DESCRIPTION OF THE TASK →
Repeat all of the material below word for word, keeping every line in its original order.

EXTRACTED DATA →
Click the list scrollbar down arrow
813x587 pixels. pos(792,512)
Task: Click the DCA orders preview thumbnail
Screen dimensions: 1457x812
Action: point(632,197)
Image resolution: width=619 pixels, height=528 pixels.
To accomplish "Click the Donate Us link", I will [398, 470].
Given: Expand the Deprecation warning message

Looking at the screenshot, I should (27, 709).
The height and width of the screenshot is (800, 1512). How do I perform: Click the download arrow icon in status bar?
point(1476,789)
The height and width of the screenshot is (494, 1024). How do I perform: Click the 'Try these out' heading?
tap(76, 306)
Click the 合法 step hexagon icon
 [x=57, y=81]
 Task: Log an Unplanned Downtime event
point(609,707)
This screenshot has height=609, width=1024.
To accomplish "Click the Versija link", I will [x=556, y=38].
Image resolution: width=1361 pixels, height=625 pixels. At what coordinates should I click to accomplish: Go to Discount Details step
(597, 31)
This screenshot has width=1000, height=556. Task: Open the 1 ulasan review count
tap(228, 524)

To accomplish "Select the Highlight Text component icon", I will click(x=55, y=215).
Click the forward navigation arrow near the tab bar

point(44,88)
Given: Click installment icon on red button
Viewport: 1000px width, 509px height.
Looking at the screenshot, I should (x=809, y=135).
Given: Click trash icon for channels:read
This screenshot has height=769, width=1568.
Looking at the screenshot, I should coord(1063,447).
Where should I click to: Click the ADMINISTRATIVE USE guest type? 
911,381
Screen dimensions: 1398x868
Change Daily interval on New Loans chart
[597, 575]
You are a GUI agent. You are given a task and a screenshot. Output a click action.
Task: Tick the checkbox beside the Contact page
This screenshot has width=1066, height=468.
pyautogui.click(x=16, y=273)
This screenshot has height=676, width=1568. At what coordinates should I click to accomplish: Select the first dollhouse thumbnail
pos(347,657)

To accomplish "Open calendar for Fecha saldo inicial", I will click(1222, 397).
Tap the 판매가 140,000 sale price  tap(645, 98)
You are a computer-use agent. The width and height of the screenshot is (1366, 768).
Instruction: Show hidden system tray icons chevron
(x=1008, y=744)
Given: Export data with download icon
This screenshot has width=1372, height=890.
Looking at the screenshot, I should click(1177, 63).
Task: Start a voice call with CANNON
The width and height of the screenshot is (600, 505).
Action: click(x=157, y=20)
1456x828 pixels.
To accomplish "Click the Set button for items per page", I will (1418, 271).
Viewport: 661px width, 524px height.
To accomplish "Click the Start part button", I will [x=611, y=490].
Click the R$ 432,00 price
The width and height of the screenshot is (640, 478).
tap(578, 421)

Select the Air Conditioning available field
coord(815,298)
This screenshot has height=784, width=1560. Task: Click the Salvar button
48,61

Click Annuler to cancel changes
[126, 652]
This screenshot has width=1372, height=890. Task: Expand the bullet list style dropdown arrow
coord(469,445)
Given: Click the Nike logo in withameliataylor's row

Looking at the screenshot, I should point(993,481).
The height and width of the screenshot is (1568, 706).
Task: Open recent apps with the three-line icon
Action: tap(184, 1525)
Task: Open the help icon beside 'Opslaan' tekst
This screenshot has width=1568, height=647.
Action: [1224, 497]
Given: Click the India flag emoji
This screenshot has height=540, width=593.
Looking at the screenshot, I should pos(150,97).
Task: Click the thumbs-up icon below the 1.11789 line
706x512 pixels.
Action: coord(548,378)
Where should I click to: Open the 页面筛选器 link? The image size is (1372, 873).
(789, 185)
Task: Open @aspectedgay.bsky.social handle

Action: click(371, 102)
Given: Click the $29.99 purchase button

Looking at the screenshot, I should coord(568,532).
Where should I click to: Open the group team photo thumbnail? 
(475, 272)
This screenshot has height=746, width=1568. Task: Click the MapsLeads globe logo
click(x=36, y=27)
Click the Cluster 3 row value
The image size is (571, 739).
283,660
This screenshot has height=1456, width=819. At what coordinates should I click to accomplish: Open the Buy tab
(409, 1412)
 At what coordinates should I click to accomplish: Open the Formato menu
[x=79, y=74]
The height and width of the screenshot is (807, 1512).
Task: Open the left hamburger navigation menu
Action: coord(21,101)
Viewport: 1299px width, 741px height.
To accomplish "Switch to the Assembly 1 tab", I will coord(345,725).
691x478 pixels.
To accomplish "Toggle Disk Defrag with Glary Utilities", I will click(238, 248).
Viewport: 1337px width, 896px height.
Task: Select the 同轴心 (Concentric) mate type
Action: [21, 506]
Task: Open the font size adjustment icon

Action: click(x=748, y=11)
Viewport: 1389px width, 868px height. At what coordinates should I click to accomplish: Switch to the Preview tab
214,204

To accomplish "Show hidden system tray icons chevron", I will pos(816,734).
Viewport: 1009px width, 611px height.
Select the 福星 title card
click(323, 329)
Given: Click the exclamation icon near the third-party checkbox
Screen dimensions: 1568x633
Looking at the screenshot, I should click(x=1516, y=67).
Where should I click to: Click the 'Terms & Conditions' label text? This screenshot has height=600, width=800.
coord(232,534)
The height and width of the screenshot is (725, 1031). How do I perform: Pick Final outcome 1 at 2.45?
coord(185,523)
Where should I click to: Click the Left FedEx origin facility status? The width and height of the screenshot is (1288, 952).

THE RESPONSE →
Click the list scrollbar down arrow
813x587 pixels. pos(792,512)
Task: Click the DCA orders preview thumbnail
Screen dimensions: 1457x812
Action: point(632,197)
Image resolution: width=619 pixels, height=528 pixels.
To accomplish "Click the Donate Us link", I will [398, 470].
Given: Expand the Deprecation warning message

Looking at the screenshot, I should (27, 709).
The height and width of the screenshot is (800, 1512). How do I perform: Click the download arrow icon in status bar?
point(1476,789)
The height and width of the screenshot is (494, 1024). How do I perform: Click the 'Try these out' heading?
tap(76, 306)
Click the 合法 step hexagon icon
 [x=57, y=81]
 Task: Log an Unplanned Downtime event
point(609,707)
This screenshot has height=609, width=1024.
To accomplish "Click the Versija link", I will [x=556, y=38].
Image resolution: width=1361 pixels, height=625 pixels. At what coordinates should I click to accomplish: Go to Discount Details step
(597, 31)
This screenshot has width=1000, height=556. Task: Open the 1 ulasan review count
tap(228, 524)

To accomplish "Select the Highlight Text component icon", I will click(x=55, y=215).
Click the forward navigation arrow near the tab bar

point(44,88)
Given: Click installment icon on red button
Viewport: 1000px width, 509px height.
Looking at the screenshot, I should (x=809, y=135).
Given: Click trash icon for channels:read
This screenshot has height=769, width=1568.
Looking at the screenshot, I should coord(1063,447).
Where should I click to: Click the ADMINISTRATIVE USE guest type? 
911,381
Screen dimensions: 1398x868
Change Daily interval on New Loans chart
[597, 575]
You are a GUI agent. You are given a task and a screenshot. Output a click action.
Task: Tick the checkbox beside the Contact page
This screenshot has width=1066, height=468.
pyautogui.click(x=16, y=273)
This screenshot has height=676, width=1568. At what coordinates should I click to accomplish: Select the first dollhouse thumbnail
pos(347,657)

To accomplish "Open calendar for Fecha saldo inicial", I will click(1222, 397).
Tap the 판매가 140,000 sale price  tap(645, 98)
You are a computer-use agent. The width and height of the screenshot is (1366, 768).
Instruction: Show hidden system tray icons chevron
(x=1008, y=744)
Given: Export data with download icon
This screenshot has width=1372, height=890.
Looking at the screenshot, I should click(1177, 63).
Task: Start a voice call with CANNON
The width and height of the screenshot is (600, 505).
Action: click(x=157, y=20)
1456x828 pixels.
To accomplish "Click the Set button for items per page", I will (1418, 271).
Viewport: 661px width, 524px height.
To accomplish "Click the Start part button", I will [x=611, y=490].
Click the R$ 432,00 price
The width and height of the screenshot is (640, 478).
tap(578, 421)

Select the Air Conditioning available field
coord(815,298)
This screenshot has height=784, width=1560. Task: Click the Salvar button
48,61

Click Annuler to cancel changes
[126, 652]
This screenshot has width=1372, height=890. Task: Expand the bullet list style dropdown arrow
coord(469,445)
Given: Click the Nike logo in withameliataylor's row

Looking at the screenshot, I should point(993,481).
The height and width of the screenshot is (1568, 706).
Task: Open recent apps with the three-line icon
Action: tap(184, 1525)
Task: Open the help icon beside 'Opslaan' tekst
This screenshot has width=1568, height=647.
Action: [1224, 497]
Given: Click the India flag emoji
This screenshot has height=540, width=593.
Looking at the screenshot, I should pos(150,97).
Task: Click the thumbs-up icon below the 1.11789 line
706x512 pixels.
Action: coord(548,378)
Where should I click to: Open the 页面筛选器 link? The image size is (1372, 873).
(789, 185)
Task: Open @aspectedgay.bsky.social handle

Action: click(371, 102)
Given: Click the $29.99 purchase button

Looking at the screenshot, I should coord(568,532).
Where should I click to: Open the group team photo thumbnail? 
(475, 272)
This screenshot has height=746, width=1568. Task: Click the MapsLeads globe logo
click(x=36, y=27)
Click the Cluster 3 row value
The image size is (571, 739).
283,660
This screenshot has height=1456, width=819. At what coordinates should I click to accomplish: Open the Buy tab
(409, 1412)
 At what coordinates should I click to accomplish: Open the Formato menu
[x=79, y=74]
The height and width of the screenshot is (807, 1512).
Task: Open the left hamburger navigation menu
Action: coord(21,101)
Viewport: 1299px width, 741px height.
To accomplish "Switch to the Assembly 1 tab", I will coord(345,725).
691x478 pixels.
To accomplish "Toggle Disk Defrag with Glary Utilities", I will click(238, 248).
Viewport: 1337px width, 896px height.
Task: Select the 同轴心 (Concentric) mate type
Action: [21, 506]
Task: Open the font size adjustment icon

Action: click(x=748, y=11)
Viewport: 1389px width, 868px height. At what coordinates should I click to accomplish: Switch to the Preview tab
214,204

To accomplish "Show hidden system tray icons chevron", I will pos(816,734).
Viewport: 1009px width, 611px height.
Select the 福星 title card
click(323, 329)
Given: Click the exclamation icon near the third-party checkbox
Screen dimensions: 1568x633
Looking at the screenshot, I should click(x=1516, y=67).
Where should I click to: Click the 'Terms & Conditions' label text? This screenshot has height=600, width=800.
coord(232,534)
The height and width of the screenshot is (725, 1031). How do I perform: Pick Final outcome 1 at 2.45?
coord(185,523)
Where should I click to: Click the Left FedEx origin facility status? The width and height of the screenshot is (1288, 952).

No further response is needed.